(2020) Hammerting is a 2.5D colony-basebuilder game. I was both a 3d Artist and Art Director to create the artstyle and actual in-game assets, as well as some character/environment animation. The world levels are a mixture of procedurally generated caves and hand-made art assets on top of it. The game engine was built in-house.



A great challenge in this project was that we wanted the world to be able to extend very far. A lot of assets needed to be shown on screen when you zoom out, thus posing a big challenge in how we optimized the sheer number of art assets shown. Clever LOD:ing needed to be used for this.

Material examples. We put most of the complexity in the Normal maps and Height maps and kept Roughness/Metal/AO and Color very simple for this art style. The height map determined how different materials blend together in-engine, where high points could break through other neighbouring materials.

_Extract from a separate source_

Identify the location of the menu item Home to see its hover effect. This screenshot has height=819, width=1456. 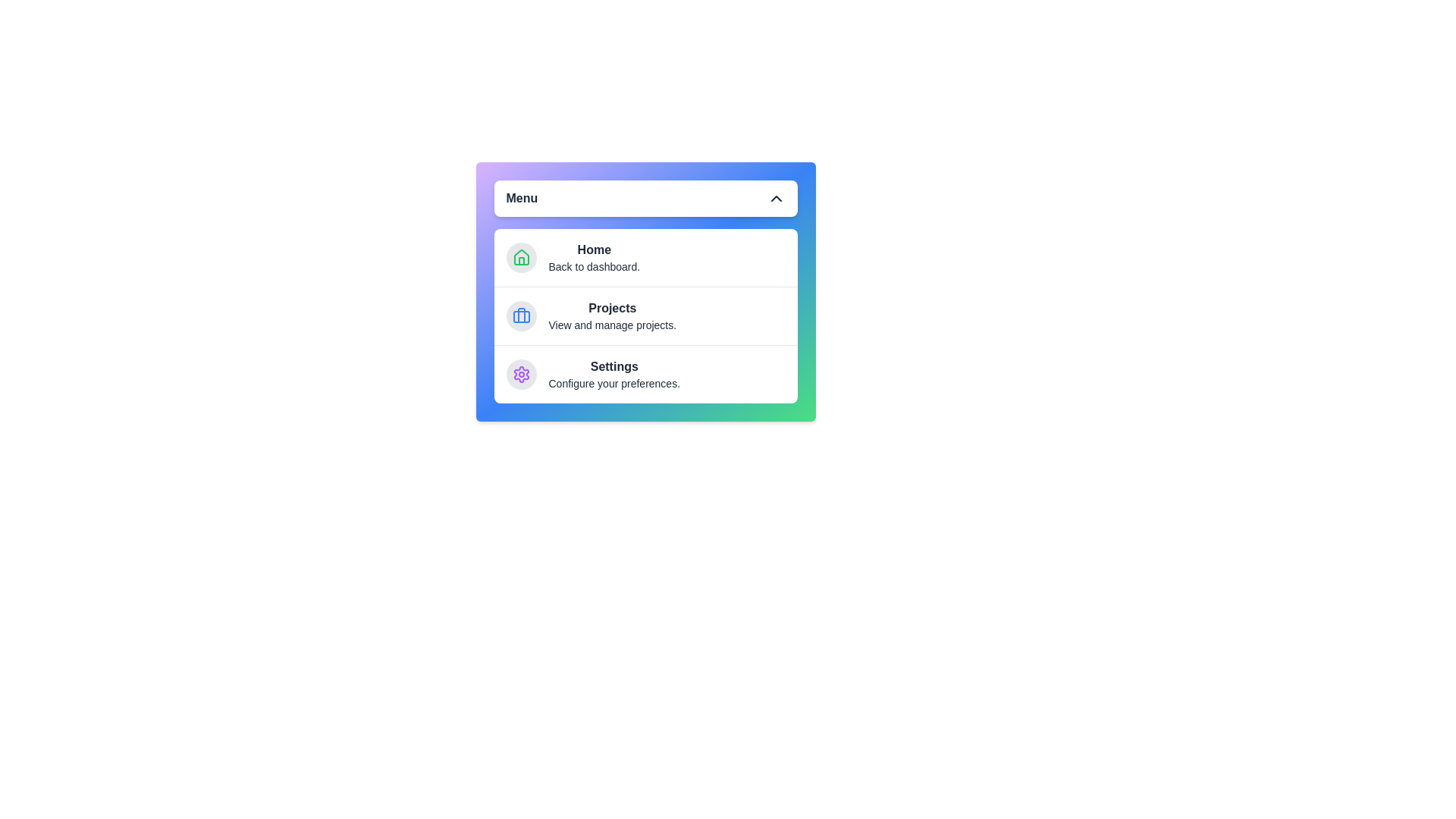
(645, 256).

Here's a closer look at these materials in-game.

Very early in this project, we leaned more towards a realistic artstyle, in which we were aiming to use PBR shading on all the art assets (Every asset needed to be composited 2d sprite-renders with Normal/Color/Roughness/etc.). In the end, we kept the PBR-workflow, but made everything full 3d in a slightly more stylized look.

Here I was looking for the proper mood and lighting for the game world. We went away from having a global light source, and opted for point-based, darker lighting. We developed tech to have dynamic, shadow-casting point light sources. And thus this became one pillar of the final art style.


This was around when the style and mood was where we wanted it to be, but we struggled quite a bit with readability, and guiding the player. Clutter and too much fog and atmosphere became a challenge for us.

Rooms and all 3d assets for the game was sculpted in Zbrush and retopologized in Maya. Then brought into Substance Painter for texturing. My goal was to make everything feel a bit sculpted, like things are made of clay.